Exercise directions: Among the entries below, find the lines with "computer" and copy them.
### Input
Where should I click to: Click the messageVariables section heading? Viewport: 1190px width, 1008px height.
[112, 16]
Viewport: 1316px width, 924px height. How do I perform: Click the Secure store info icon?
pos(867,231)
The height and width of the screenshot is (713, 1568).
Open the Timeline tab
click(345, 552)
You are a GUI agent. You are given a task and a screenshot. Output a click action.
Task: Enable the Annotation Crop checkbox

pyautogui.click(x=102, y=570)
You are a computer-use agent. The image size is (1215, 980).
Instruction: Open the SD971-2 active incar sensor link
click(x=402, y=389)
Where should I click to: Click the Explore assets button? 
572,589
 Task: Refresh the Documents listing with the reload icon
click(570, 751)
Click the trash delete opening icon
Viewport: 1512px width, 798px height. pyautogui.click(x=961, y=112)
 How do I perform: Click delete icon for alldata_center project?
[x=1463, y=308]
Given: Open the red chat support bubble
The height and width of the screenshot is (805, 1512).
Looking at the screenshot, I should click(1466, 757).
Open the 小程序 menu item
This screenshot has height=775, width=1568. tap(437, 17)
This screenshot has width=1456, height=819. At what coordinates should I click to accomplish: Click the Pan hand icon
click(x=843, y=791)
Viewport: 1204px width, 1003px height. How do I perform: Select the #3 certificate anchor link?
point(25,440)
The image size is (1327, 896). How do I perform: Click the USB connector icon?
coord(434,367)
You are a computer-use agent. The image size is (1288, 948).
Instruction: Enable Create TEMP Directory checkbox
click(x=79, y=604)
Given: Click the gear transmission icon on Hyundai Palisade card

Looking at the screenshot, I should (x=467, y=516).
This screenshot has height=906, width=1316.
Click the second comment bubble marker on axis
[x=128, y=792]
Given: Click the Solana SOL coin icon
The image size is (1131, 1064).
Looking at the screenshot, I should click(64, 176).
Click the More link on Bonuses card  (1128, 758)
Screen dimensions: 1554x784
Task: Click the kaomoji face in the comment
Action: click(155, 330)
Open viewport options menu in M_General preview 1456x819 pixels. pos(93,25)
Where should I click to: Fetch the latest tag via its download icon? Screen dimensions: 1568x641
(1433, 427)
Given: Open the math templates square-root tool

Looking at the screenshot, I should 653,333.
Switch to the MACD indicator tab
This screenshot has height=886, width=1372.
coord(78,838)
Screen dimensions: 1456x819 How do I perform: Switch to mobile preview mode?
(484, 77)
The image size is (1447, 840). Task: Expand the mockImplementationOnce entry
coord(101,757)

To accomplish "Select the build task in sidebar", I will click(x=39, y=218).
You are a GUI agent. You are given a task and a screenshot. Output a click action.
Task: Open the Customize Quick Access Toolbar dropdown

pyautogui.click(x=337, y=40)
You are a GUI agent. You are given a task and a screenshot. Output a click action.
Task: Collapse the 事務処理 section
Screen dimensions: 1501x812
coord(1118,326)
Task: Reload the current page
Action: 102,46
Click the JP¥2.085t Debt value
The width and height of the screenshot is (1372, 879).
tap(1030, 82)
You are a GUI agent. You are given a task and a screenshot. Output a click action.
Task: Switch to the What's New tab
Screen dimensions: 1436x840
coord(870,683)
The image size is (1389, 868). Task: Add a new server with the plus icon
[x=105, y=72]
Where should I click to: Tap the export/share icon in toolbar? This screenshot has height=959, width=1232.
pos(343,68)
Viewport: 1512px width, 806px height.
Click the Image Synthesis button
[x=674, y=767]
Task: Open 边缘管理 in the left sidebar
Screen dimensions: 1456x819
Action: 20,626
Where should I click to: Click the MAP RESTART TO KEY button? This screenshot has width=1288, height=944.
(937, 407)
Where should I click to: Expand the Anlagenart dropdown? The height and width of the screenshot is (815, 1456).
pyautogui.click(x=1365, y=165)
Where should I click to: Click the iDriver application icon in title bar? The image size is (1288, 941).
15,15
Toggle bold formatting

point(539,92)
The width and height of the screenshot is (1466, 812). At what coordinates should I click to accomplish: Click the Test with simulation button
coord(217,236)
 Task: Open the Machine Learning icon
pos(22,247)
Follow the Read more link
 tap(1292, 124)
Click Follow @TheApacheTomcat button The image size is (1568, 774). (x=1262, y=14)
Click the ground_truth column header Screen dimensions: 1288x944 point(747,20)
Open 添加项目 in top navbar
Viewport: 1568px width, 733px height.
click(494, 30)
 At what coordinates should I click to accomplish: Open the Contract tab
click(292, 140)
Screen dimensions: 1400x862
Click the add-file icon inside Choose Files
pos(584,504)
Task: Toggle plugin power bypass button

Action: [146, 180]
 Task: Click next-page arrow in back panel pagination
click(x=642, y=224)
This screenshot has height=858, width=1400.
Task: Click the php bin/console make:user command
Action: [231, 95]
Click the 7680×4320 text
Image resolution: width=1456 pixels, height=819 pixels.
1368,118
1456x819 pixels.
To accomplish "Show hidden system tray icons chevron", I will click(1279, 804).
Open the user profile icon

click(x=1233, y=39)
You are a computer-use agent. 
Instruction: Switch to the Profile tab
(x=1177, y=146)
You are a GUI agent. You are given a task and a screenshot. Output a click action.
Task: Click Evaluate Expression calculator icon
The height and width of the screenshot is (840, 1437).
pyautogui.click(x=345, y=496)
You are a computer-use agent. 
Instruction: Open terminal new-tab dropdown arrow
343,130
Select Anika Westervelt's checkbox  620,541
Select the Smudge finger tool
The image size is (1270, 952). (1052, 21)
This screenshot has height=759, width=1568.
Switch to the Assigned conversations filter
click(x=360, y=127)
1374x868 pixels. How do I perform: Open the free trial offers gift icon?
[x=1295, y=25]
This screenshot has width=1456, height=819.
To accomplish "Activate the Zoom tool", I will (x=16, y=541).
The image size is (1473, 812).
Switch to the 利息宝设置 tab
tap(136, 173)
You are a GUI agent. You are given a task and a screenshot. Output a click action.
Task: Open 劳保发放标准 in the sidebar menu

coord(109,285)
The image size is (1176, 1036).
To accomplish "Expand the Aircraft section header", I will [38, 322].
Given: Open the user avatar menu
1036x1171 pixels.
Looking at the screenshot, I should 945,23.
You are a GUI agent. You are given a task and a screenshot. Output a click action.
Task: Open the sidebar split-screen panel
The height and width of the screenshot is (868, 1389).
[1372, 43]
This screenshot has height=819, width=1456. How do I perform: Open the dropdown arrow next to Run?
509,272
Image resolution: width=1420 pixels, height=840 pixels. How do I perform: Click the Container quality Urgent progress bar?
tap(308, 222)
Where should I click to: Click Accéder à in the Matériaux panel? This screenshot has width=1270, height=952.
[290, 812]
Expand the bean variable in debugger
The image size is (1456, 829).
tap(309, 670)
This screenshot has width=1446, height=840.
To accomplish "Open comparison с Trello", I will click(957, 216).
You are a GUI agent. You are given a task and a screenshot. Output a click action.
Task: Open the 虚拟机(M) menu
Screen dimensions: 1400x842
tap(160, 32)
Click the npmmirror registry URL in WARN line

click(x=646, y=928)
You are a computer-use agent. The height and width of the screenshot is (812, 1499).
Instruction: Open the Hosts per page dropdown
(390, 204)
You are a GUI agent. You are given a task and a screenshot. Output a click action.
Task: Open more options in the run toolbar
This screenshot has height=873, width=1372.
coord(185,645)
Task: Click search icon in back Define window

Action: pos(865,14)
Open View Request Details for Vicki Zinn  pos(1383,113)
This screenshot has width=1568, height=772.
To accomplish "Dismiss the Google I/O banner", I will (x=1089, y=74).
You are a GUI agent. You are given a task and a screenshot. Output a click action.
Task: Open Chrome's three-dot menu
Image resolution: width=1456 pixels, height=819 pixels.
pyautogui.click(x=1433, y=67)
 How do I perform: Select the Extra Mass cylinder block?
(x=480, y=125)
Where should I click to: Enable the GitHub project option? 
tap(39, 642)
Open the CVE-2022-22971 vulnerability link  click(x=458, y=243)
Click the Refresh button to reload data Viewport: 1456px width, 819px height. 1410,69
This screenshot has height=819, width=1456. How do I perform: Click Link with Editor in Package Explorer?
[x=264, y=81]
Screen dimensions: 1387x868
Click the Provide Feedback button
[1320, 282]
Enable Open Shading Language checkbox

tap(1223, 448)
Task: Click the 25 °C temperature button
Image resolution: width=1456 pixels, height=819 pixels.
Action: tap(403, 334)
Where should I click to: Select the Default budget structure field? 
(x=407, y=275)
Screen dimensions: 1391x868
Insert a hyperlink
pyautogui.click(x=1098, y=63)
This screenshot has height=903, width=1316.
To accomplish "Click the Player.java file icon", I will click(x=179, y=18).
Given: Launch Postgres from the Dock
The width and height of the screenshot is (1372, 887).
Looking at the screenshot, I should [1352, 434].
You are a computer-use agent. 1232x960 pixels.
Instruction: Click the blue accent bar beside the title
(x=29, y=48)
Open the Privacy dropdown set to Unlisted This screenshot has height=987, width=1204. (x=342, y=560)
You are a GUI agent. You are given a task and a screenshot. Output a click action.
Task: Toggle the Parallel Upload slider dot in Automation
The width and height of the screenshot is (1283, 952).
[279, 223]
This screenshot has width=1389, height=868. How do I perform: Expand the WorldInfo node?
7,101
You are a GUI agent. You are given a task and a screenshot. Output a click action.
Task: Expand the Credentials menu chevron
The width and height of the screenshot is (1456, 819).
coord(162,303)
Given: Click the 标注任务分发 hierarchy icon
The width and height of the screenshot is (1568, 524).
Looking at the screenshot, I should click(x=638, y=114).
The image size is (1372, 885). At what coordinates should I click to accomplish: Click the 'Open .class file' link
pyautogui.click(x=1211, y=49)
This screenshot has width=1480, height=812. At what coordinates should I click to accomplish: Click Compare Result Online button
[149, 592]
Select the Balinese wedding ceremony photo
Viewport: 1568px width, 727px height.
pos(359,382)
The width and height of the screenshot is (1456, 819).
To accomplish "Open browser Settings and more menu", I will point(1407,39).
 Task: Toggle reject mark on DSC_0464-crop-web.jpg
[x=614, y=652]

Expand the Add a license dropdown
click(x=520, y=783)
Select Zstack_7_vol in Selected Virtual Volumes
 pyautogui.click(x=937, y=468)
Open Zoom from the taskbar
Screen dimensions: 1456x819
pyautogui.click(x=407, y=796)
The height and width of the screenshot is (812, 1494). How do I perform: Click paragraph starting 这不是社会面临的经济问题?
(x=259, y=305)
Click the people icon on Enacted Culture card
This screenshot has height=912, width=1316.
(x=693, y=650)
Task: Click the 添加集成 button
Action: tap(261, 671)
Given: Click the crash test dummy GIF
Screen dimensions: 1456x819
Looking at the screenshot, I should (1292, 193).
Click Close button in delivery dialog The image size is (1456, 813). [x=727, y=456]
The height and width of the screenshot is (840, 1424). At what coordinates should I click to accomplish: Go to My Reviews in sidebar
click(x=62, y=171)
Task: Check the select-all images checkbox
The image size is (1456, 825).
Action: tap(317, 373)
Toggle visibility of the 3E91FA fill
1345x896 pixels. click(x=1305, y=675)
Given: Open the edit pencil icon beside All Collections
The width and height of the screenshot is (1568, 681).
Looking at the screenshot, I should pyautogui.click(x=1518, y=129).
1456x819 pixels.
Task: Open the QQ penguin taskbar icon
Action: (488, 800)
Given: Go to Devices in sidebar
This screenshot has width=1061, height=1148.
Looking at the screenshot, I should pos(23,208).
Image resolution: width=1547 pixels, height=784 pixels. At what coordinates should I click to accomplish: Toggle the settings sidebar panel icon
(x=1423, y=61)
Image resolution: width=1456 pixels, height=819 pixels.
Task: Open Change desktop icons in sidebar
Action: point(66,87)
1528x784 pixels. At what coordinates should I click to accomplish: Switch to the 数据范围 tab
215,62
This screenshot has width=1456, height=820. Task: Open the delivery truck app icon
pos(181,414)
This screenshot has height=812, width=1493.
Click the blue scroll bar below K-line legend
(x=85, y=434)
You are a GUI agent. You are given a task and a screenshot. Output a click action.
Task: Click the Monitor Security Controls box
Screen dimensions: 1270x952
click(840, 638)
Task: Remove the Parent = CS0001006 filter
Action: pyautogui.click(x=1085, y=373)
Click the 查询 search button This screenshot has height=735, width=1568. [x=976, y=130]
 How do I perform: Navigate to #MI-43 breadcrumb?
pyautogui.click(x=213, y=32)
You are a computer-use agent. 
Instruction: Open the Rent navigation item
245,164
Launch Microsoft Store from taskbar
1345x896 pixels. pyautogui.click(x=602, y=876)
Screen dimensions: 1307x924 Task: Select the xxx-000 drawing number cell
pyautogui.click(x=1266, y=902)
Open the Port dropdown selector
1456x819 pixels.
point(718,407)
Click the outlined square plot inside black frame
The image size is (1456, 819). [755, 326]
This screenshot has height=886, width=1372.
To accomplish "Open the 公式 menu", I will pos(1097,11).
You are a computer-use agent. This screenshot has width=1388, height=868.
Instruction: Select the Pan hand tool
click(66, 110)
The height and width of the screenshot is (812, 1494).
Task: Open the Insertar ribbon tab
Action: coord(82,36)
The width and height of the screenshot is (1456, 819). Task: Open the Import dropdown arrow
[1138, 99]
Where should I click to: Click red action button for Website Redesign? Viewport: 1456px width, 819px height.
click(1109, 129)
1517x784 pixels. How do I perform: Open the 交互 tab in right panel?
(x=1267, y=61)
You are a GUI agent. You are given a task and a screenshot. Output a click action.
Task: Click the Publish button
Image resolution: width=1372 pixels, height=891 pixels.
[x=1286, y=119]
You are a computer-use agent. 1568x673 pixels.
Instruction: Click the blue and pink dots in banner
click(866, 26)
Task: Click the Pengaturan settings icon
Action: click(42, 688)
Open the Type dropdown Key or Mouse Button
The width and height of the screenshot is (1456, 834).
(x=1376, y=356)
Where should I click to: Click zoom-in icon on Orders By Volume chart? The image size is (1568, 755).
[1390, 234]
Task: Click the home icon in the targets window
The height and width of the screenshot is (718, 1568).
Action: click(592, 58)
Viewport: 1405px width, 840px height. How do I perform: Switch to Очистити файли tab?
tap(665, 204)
######
Finished exercise:
You are a computer-use agent. The image size is (1215, 980).
You are a computer-use agent. The image size is (1288, 948).
You are a computer-use agent. 
You are a computer-use agent. 
You are a computer-use agent. The height and width of the screenshot is (812, 1499).
You are a computer-use agent. 1232x960 pixels.
You are a computer-use agent. 
You are a computer-use agent. This screenshot has width=1388, height=868.
You are a computer-use agent. 1568x673 pixels.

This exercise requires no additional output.